My wife and I have a joke that if there was a "Jeopardy" quiz show for the 70-years-and-older crowd, each time Alex gave the answer, he'd have to break for a string of commercials while the contestants used the time to wrack their brains for the question. That's because odds-on they know it, but immediately can't recall it. Time and again when we are with like-aged friends, we find ourselves trying to think of the name of a movie or its star, or the main player in some political scandal. The answer eventually bubbles to the surface for one of us, and he or she shouts it out triumphantly, but certainly not quickly enough for a quiz show demanding lightning-fast responses.
To explain this phenomenon, I like to compare senior brains to computer hard drives that are filled almost to the max. They are jammed with more than seven decades worth of information, from the sublime to the trivial. Yesterday, the name of that great Napa "red" you had for dinner was squeezed in tightly next to memories of the 1960 Francis Gary Powers U-2 spy plane crisis and the name of that bully who stole your Tastycake in the school lunchroom in 1955. Sorting through all of this data is not easy, and sometimes the answer will linger below the surface and wait to pop into our heads when we are in bed or the shower.
But what would happen if some of these facts didn't reside in our heads; if, over time, we lost the ability to remember much of anything outside of our personal experience? And what if the main culprit was Google and search engines like it? In "The Internet of Us: Knowing More and Understanding Less in the Age of Big Data," author Michael P. Lynch imagines "a society where smartphones are miniaturized and hooked directly into a person's brain." When you have a question, from "What's the capital of Wyoming?" to "Can I take Green Spring Avenue to the Beltway?" you will simply pose it to your implant, either audibly or as a thought, and then "hear" the answer. Don't think it's possible? Ask Apple's Siri one of these questions and see what happens, and then think 30 years from now.

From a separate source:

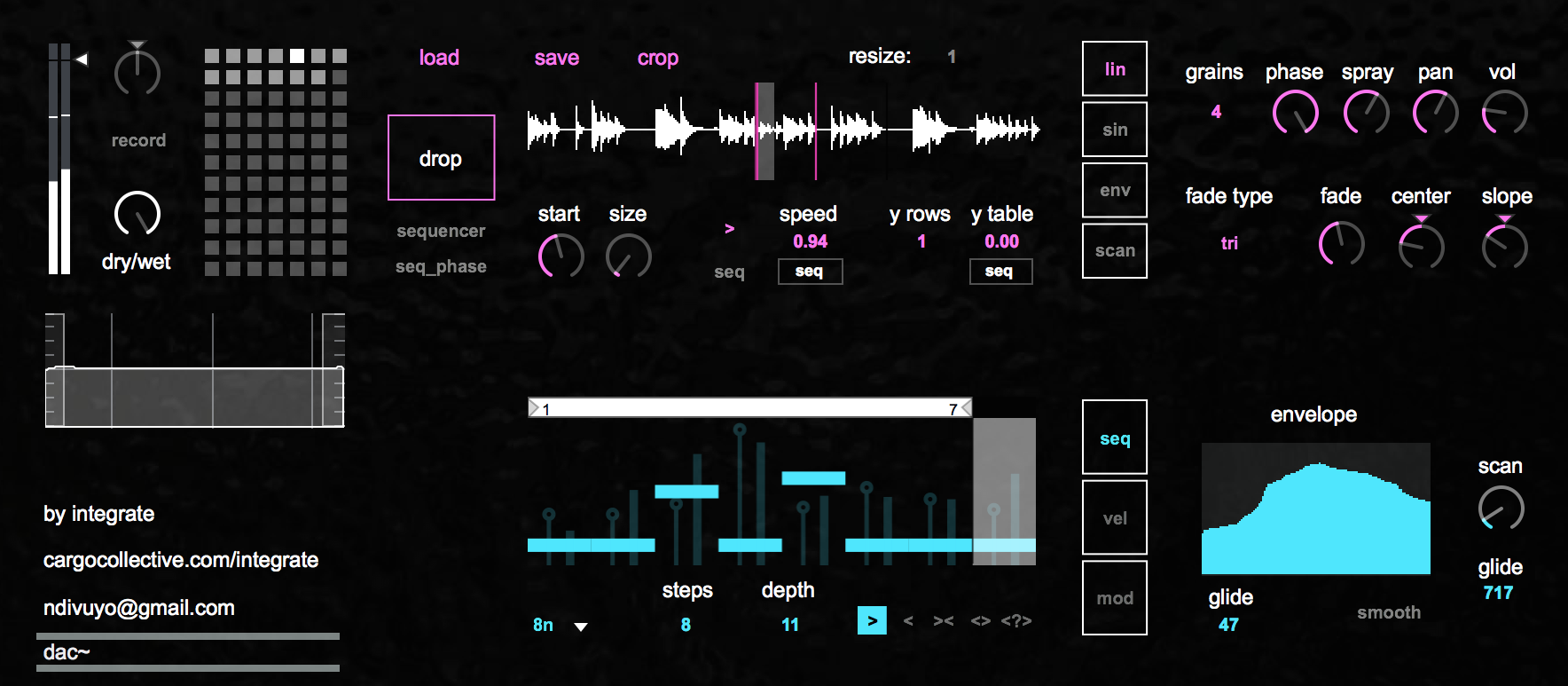Click the save button

tap(556, 58)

If you still doubt me, did you ever dream that you could audibly ask your phone where the nearest deli is, and that it would speak back to you with a precise answer?
My 30-year prediction comes from discussions of the "technological singularity," a hypothetical future when our intelligence transcends the biological because of the fusion of our bodies with computers. Futurist Ray Kurzweil believes this will happen around 2045. Computer scientist and science fiction writer Vernor Vinge thinks it will be 15 years sooner. Tell your kids and grandkids to buckle their seat belts.
When — not if — the smartphone implants are a reality, what will formal education look like? How will schools teach and test in this brave, new world? Will it even be necessary to take a class in U.S. history if all we have to do is ask questions of ourselves to get the answers? And what will happen to the people who can't afford smartphone implants? Will this cause an even greater stratification of society; a bigger digital divide than what we now have? For equity's sake, will the government think it necessary to install implants for all children when they reach school age, like they once dispensed sugar cubes with the Polio vaccine back in the 1950s?
With apologies to math teachers, there's no doubting that the widespread use of calculators has made the memorization of multiplication tables and the mastering of long division virtually useless and a vestige of the past. Will smartphone implants make the traditional learning of facts, dates and processes similarly outdated?
And here comes the $64,000 question: What happens when the power grid is destroyed by a natural or man-made calamity of Armageddon-like proportions? Without access to Google, will our grandkids' brains become a clean slate? Will they instinctively know that the U.S. is a democratic republic of 50 sovereign states and that our government is guided by the U.S. Constitution and the Bill of Rights? Or will history begin to resemble the plot of "Planet of the Apes"? This gives a whole new spin to losing our minds.